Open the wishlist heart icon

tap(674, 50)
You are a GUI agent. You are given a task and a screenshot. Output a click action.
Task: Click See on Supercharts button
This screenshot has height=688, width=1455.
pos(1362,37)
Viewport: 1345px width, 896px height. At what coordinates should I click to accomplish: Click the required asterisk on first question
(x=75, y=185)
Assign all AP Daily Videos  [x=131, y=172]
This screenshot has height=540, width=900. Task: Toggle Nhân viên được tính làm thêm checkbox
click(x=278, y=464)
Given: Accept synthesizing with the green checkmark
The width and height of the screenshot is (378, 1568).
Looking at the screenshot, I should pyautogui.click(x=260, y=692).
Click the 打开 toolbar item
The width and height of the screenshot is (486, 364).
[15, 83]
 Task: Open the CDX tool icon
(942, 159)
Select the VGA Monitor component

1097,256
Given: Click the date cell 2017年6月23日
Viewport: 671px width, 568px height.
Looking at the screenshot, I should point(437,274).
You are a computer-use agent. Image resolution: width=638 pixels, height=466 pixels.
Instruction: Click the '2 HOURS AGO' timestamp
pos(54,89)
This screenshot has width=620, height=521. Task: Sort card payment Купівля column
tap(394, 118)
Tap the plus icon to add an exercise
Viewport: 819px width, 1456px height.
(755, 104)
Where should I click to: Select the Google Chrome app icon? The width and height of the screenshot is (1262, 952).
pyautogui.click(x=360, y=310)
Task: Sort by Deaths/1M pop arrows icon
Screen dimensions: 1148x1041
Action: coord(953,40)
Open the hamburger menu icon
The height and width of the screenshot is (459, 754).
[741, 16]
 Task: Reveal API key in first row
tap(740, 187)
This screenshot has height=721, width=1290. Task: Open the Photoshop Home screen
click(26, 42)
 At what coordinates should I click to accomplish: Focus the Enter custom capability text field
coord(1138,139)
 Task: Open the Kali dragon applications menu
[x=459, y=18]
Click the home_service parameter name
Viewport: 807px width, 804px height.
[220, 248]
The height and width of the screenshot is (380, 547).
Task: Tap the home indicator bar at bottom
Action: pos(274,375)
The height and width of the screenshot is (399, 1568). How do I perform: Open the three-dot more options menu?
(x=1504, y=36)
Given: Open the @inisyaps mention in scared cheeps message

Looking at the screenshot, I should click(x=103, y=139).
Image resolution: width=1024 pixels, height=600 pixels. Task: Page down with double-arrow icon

= = = =

## WHAT TO WORK ON
Would it be possible to reproduce all the entries exactly as they appear above?

## RESULT BELOW
Open the wishlist heart icon

tap(674, 50)
You are a GUI agent. You are given a task and a screenshot. Output a click action.
Task: Click See on Supercharts button
This screenshot has height=688, width=1455.
pos(1362,37)
Viewport: 1345px width, 896px height. At what coordinates should I click to accomplish: Click the required asterisk on first question
(x=75, y=185)
Assign all AP Daily Videos  [x=131, y=172]
This screenshot has height=540, width=900. Task: Toggle Nhân viên được tính làm thêm checkbox
click(x=278, y=464)
Given: Accept synthesizing with the green checkmark
The width and height of the screenshot is (378, 1568).
Looking at the screenshot, I should pyautogui.click(x=260, y=692).
Click the 打开 toolbar item
The width and height of the screenshot is (486, 364).
[15, 83]
 Task: Open the CDX tool icon
(942, 159)
Select the VGA Monitor component

1097,256
Given: Click the date cell 2017年6月23日
Viewport: 671px width, 568px height.
Looking at the screenshot, I should point(437,274).
You are a computer-use agent. Image resolution: width=638 pixels, height=466 pixels.
Instruction: Click the '2 HOURS AGO' timestamp
pos(54,89)
This screenshot has width=620, height=521. Task: Sort card payment Купівля column
tap(394, 118)
Tap the plus icon to add an exercise
Viewport: 819px width, 1456px height.
(755, 104)
Where should I click to: Select the Google Chrome app icon? The width and height of the screenshot is (1262, 952).
pyautogui.click(x=360, y=310)
Task: Sort by Deaths/1M pop arrows icon
Screen dimensions: 1148x1041
Action: coord(953,40)
Open the hamburger menu icon
The height and width of the screenshot is (459, 754).
[741, 16]
 Task: Reveal API key in first row
tap(740, 187)
This screenshot has height=721, width=1290. Task: Open the Photoshop Home screen
click(26, 42)
 At what coordinates should I click to accomplish: Focus the Enter custom capability text field
coord(1138,139)
 Task: Open the Kali dragon applications menu
[x=459, y=18]
Click the home_service parameter name
Viewport: 807px width, 804px height.
[220, 248]
The height and width of the screenshot is (380, 547).
Task: Tap the home indicator bar at bottom
Action: pos(274,375)
The height and width of the screenshot is (399, 1568). How do I perform: Open the three-dot more options menu?
(x=1504, y=36)
Given: Open the @inisyaps mention in scared cheeps message

Looking at the screenshot, I should click(x=103, y=139).
Image resolution: width=1024 pixels, height=600 pixels. Task: Page down with double-arrow icon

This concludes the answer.